▶ [Aim of the exercise]:
In the records below, take the line with "Task: Click the Region input field" and all lines after it, and copy them exactly, pictures excluded.

▬▬▬▬▬▬

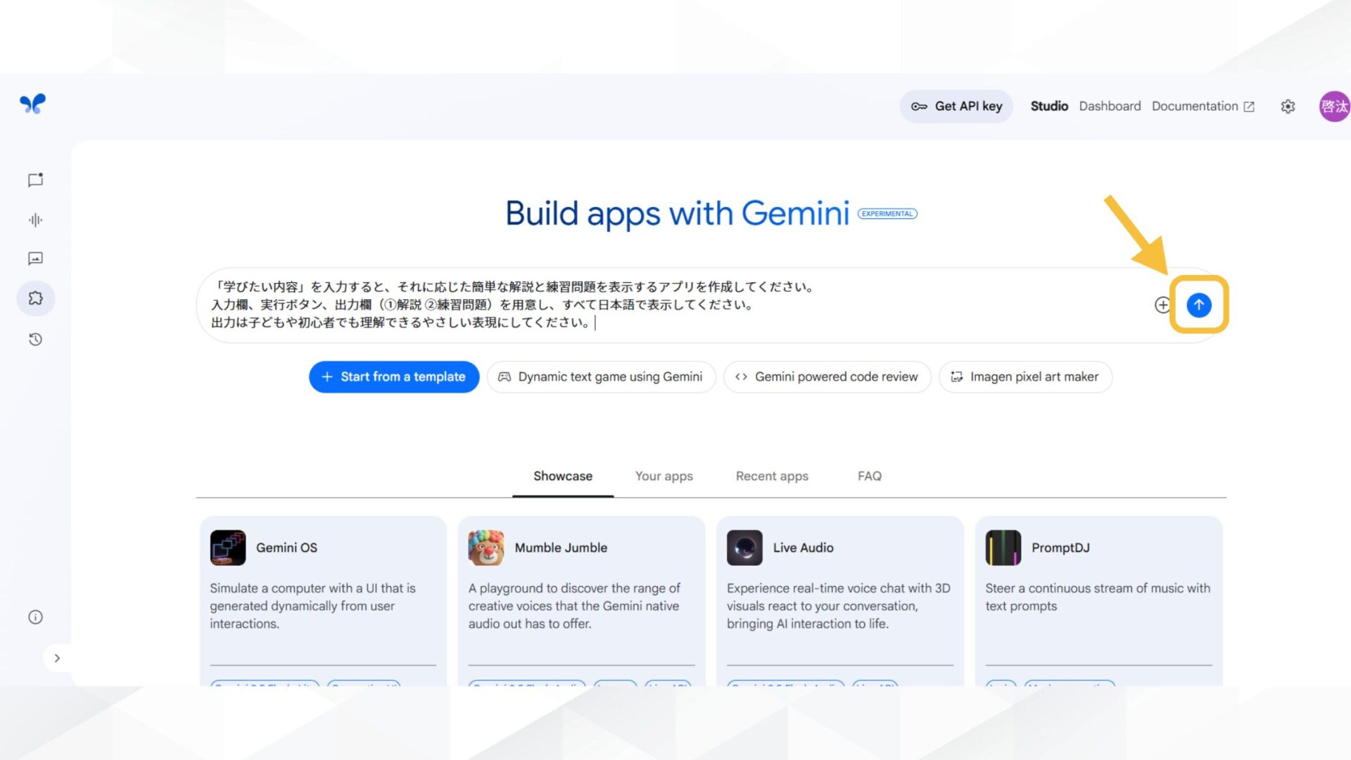
Task: Open the profile avatar menu
Action: pos(1333,106)
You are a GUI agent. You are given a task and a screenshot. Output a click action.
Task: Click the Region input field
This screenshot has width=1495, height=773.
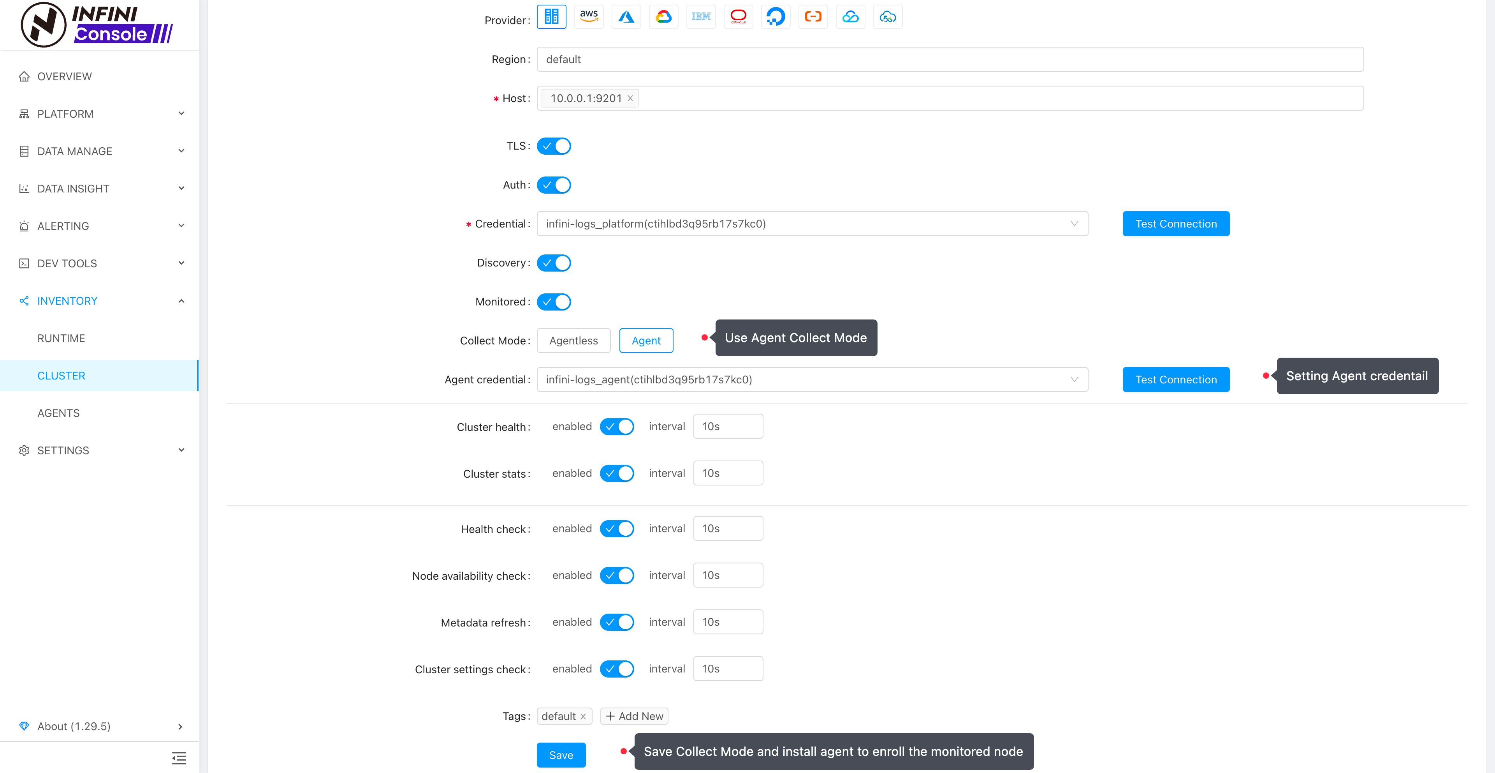(949, 59)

▬▬▬▬▬▬

▶ [Task response]:
Task: Click the Region input field
This screenshot has width=1495, height=773.
(949, 59)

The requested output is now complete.